The Next 25 Years

The Next 25 years in investment markets are predicted to be very different to the last 25 years.

The focus on using easily obtained borrowed funds to invest into property caused inflated valuations and price bubbles around the Western World, which contributed to the Global Recession. This was more prevalent in Europe and the USA.

Sovereign nations also spent more money than they were receiving in tax revenues to fund pensions, generous welfare and other government expenditure. This has meant that the debts have climbed, in many cases, to unsustainable levels. There are ageing populations in all parts of the world including Europe, China, Japan and to a lesser degree in the USA, Canada, Australia and the Third World. This will have a huge drain on Nations to keep up. Increasing costs to fund generous pensions, health care, pharmaceuticals and residential care accommodation is a problem for all countries.

So what has to happen? Exactly what is happening in Europe right now – a painful period of restructure and repair of the damage done in the last 25 years. Interest rates and inflation are now at uniquely historically low levels around the world. The Fixed Interest Bond investments have had great returns in recent years. However the future looks like they are likely to have poor returns in the near future.

Nichols Bratt from Lizard Asset Management who is based in New York, along with his investment team, manages the Zurich Global Thematic Fund. This week at an Adviser briefing in Perth, Nick spoke about how the Bond Market now looks very dangerous for investors in the near term, being the next 5 years. As economic growth picks up we will see rising inflation and interest rates.  The global market avoided a second recession in 2008, and had the central banks not acted as they did at the time, the result may have been much worse. Now this monetary easing (governments printing money) has left a legacy of cheap money and a lot of sovereign debt.

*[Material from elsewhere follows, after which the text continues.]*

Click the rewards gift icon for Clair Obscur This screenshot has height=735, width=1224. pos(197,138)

Equities (shares) now look very attractive around the world due to valuations and also because the income or yield investors are receiving are greater than compared to the Fixed Interest Bond market. Nick said that you have to go back to the 1940’s to see a similar time when this occurred and believes Bonds are currently grossly overvalued. Some investors are buying Bonds knowing they are getting negative yields (minus interest income) just to secure their capital.

Nick said the case for Equities over the next 3 to 5 years is very strong. There have been very few periods in history where equities have had negative growth over a rolling 10 year period. The last 10 years to 30 June 2012 the return was positive 4%pa. However, the 10 year average is 12%pa. Therefore the starting point arguably is now ideal for a strong equities growth over the next 5 to 10 years.

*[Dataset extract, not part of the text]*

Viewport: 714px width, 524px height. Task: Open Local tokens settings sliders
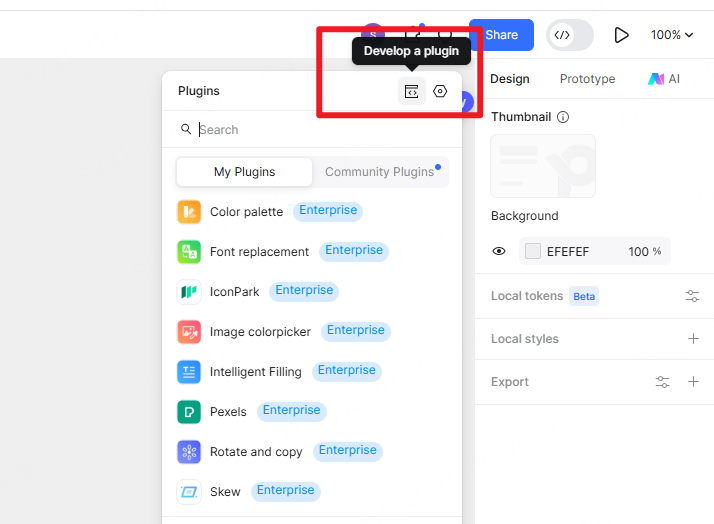click(x=692, y=296)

As I have mentioned in my other Blogs, most Fund Managers are now increasing diversification of investment portfolios to minimise volatility or risk and maintain liquidity. This is done by building portfolios around 8 to 12 big ideas such as what the Zurich Global Thematic Share fund is doing.  Nick Bratt said that these ideas are not highly correlated, as industry sectors tend to move together. Therefore being lowly correlated you are lowering investment risk further for investors.

The Zurich fund has 4 new themes Lizard Asset Management is looking to.

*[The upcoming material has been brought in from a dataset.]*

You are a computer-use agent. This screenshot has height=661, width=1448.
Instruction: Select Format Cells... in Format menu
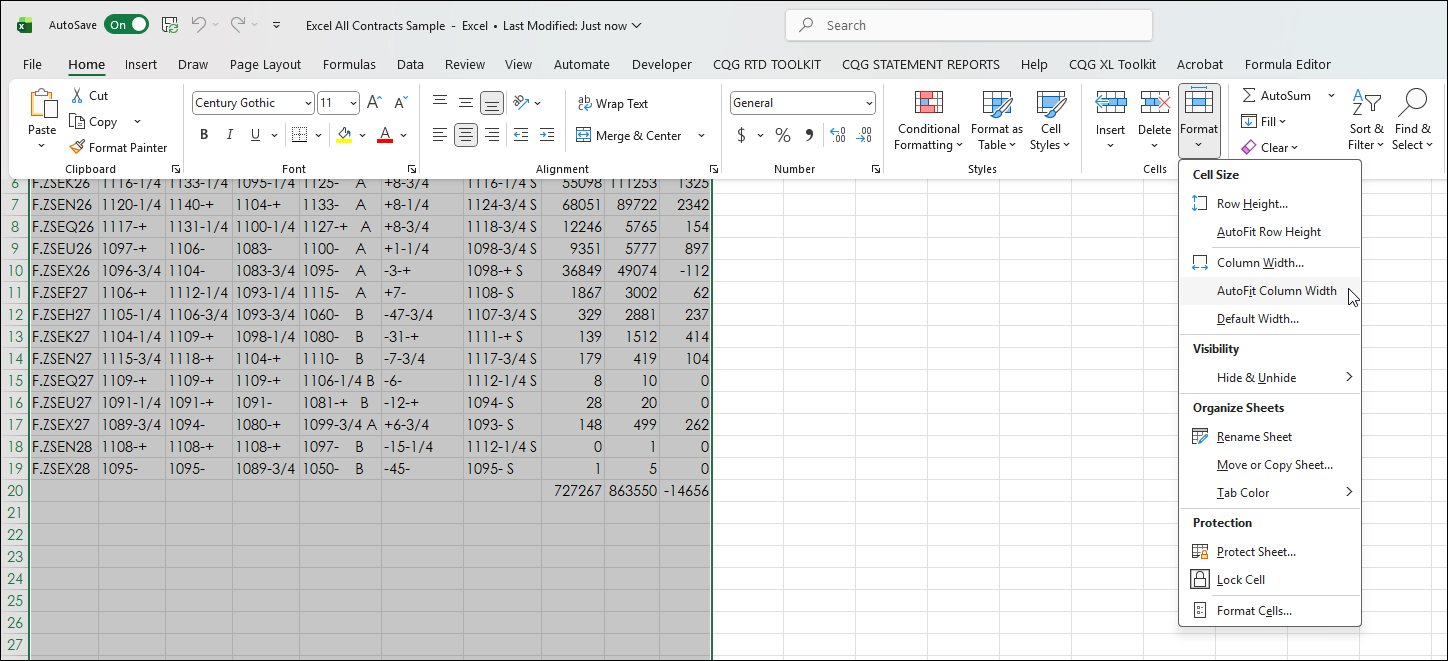point(1254,611)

The first theme is US Renaissance. This is because of increased use of robotics and new advances in technology in manufacturing, making the USA companies more competitive compared to China and the rest of the developing world. This is particularly the case as rising labor rates in China are now occurring. The other important reason for the US Renaissance is the development of franking of shale oil which is producing natural gas. This will provide the US with cheap energy, thus moving away from coal and imported oil. The vast reserves will make the USA energy self-sufficient and a net exporter of energy. It is estimated that there are reserves in the USA to meet over 100 years of energy needs.

The second theme is the growth of the internet giants that have survived the tech bubble, including AMAZON with the increasing online shopping; GOOGLE for the search engine capability; VISA Card benefiting from online purchasing and another potential investment is FACEBOOK as a source of hundreds of millions of people’s personal information; but only if they work out how to monetarise this.

The third theme is secure streams of income from companies who are realising strong cash generation, such as industrial gases company Global French and company Air Liquid that has 22% world market share.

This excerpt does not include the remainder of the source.